Collected data entries
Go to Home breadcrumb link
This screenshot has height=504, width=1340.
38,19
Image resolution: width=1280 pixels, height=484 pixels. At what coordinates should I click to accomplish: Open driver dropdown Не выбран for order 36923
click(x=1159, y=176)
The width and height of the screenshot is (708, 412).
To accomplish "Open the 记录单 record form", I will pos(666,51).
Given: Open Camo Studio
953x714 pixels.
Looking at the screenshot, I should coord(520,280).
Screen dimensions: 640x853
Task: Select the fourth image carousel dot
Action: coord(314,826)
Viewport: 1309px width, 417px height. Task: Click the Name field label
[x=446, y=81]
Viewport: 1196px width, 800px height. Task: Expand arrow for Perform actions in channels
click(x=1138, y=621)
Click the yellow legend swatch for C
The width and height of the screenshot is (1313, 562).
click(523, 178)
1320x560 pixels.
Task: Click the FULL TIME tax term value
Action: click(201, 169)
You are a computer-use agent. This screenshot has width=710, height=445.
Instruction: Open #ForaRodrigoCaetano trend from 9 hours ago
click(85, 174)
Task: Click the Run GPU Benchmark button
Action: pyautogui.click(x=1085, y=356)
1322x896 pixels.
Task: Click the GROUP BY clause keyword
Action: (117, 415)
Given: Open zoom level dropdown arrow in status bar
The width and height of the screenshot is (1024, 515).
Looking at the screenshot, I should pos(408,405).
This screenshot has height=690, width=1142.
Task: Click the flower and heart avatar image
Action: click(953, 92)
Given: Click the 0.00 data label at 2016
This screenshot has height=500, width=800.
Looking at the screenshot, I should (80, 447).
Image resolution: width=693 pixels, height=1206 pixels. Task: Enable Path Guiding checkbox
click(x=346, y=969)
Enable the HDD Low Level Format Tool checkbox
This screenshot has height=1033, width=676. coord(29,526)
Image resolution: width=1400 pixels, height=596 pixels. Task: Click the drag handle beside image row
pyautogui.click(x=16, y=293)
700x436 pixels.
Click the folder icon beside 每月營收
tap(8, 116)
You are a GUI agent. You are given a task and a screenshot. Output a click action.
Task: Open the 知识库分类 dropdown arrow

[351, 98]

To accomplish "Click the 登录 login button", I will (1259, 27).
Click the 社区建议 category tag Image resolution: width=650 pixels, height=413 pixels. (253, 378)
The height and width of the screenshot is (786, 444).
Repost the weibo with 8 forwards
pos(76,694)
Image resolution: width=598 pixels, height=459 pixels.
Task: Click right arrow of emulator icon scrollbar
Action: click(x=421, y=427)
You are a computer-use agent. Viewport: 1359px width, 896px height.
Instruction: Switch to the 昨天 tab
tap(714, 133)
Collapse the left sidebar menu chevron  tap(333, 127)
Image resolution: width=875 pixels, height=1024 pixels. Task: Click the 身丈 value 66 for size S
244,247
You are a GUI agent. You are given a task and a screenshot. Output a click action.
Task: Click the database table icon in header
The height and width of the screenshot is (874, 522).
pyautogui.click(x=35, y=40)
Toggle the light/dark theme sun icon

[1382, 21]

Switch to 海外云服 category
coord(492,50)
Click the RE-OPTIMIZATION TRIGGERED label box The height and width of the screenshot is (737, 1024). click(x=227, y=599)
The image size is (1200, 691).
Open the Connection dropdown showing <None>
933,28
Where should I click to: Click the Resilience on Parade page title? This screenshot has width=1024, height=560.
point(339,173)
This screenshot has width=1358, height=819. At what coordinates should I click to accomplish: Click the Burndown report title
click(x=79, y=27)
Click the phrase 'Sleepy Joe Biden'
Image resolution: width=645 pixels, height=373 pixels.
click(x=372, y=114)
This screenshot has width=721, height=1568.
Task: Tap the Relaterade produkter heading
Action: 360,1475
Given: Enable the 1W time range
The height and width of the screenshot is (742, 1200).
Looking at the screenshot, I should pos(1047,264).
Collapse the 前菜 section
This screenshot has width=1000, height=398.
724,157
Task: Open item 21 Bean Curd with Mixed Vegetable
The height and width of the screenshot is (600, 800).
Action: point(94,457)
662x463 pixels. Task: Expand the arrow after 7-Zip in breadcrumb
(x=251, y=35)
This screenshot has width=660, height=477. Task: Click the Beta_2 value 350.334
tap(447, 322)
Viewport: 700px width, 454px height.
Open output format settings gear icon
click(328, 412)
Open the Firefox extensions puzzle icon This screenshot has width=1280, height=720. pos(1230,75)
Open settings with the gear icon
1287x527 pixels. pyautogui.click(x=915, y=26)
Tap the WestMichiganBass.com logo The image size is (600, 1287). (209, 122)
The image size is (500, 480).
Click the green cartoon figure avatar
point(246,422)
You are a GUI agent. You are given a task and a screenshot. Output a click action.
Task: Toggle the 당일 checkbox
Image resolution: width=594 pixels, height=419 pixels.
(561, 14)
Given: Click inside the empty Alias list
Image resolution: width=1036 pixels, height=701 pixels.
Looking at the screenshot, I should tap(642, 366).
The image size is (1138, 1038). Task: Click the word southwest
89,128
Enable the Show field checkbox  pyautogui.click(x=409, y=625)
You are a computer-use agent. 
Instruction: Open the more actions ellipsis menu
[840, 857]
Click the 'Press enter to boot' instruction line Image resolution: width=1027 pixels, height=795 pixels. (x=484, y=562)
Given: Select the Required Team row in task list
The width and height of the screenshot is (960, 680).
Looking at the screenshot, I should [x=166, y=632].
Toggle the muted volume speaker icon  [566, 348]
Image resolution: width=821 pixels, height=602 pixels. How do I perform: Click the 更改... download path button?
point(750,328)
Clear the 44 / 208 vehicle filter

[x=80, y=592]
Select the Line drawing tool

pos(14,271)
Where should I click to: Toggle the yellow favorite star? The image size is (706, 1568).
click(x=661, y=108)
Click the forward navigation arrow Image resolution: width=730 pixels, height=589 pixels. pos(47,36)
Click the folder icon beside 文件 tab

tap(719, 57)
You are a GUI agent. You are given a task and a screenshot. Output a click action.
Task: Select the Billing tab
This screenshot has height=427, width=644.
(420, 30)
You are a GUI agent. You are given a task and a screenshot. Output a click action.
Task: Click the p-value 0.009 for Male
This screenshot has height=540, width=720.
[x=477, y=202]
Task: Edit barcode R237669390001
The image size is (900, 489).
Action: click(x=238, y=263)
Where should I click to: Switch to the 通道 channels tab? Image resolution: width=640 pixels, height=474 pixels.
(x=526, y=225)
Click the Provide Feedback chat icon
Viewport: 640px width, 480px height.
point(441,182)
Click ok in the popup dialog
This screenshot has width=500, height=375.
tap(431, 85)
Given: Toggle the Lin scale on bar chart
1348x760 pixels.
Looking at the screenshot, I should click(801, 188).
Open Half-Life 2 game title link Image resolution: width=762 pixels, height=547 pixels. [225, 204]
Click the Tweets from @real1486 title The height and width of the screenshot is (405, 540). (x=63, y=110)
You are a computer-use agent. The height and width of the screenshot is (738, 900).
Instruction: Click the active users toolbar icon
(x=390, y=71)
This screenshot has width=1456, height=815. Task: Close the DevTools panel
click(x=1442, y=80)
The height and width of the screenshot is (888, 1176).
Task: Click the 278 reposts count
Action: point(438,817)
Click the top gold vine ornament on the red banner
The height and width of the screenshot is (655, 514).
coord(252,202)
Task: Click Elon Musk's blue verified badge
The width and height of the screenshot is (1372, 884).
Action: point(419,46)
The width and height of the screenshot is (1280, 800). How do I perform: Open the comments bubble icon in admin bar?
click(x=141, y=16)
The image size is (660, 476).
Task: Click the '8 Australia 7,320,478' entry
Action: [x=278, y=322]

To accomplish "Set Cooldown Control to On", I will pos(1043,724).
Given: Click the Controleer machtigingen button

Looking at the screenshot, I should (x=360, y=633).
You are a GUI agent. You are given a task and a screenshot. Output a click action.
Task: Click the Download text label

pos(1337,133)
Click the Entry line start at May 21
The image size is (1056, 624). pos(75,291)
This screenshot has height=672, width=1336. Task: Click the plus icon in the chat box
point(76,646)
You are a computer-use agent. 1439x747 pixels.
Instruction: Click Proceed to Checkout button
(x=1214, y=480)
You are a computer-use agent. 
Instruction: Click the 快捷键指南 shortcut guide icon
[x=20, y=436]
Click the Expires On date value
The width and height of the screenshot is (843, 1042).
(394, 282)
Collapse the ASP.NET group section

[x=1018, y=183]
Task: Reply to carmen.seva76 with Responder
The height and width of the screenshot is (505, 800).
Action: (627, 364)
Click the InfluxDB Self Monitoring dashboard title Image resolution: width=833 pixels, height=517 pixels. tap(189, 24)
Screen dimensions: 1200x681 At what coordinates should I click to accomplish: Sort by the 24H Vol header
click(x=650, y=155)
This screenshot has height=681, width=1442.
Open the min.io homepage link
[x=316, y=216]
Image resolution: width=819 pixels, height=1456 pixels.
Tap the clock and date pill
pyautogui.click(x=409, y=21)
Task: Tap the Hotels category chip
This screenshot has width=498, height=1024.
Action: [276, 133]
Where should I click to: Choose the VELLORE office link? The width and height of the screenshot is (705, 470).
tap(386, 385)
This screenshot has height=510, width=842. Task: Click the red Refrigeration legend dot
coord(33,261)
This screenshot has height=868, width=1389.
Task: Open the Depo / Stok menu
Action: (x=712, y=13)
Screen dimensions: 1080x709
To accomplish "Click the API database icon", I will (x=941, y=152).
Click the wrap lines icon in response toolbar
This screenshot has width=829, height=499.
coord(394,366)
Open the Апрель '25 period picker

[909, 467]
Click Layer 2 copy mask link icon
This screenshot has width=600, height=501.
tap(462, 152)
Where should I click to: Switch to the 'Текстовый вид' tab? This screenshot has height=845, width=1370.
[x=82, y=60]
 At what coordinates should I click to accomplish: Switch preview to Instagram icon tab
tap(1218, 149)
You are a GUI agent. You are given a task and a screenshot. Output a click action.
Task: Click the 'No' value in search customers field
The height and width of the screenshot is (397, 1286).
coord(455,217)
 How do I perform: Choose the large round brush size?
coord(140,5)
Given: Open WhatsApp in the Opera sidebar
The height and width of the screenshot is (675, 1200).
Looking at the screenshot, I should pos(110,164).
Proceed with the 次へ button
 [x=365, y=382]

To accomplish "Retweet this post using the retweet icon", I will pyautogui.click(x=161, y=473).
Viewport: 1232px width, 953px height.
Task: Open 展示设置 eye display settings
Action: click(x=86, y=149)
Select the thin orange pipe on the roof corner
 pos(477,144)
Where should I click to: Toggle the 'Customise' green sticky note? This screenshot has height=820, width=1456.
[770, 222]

The task: When you find a line in the records that contains the word "sidebar", copy it.

Exercise result:
Collapse the left sidebar menu chevron  tap(333, 127)
Given: Open WhatsApp in the Opera sidebar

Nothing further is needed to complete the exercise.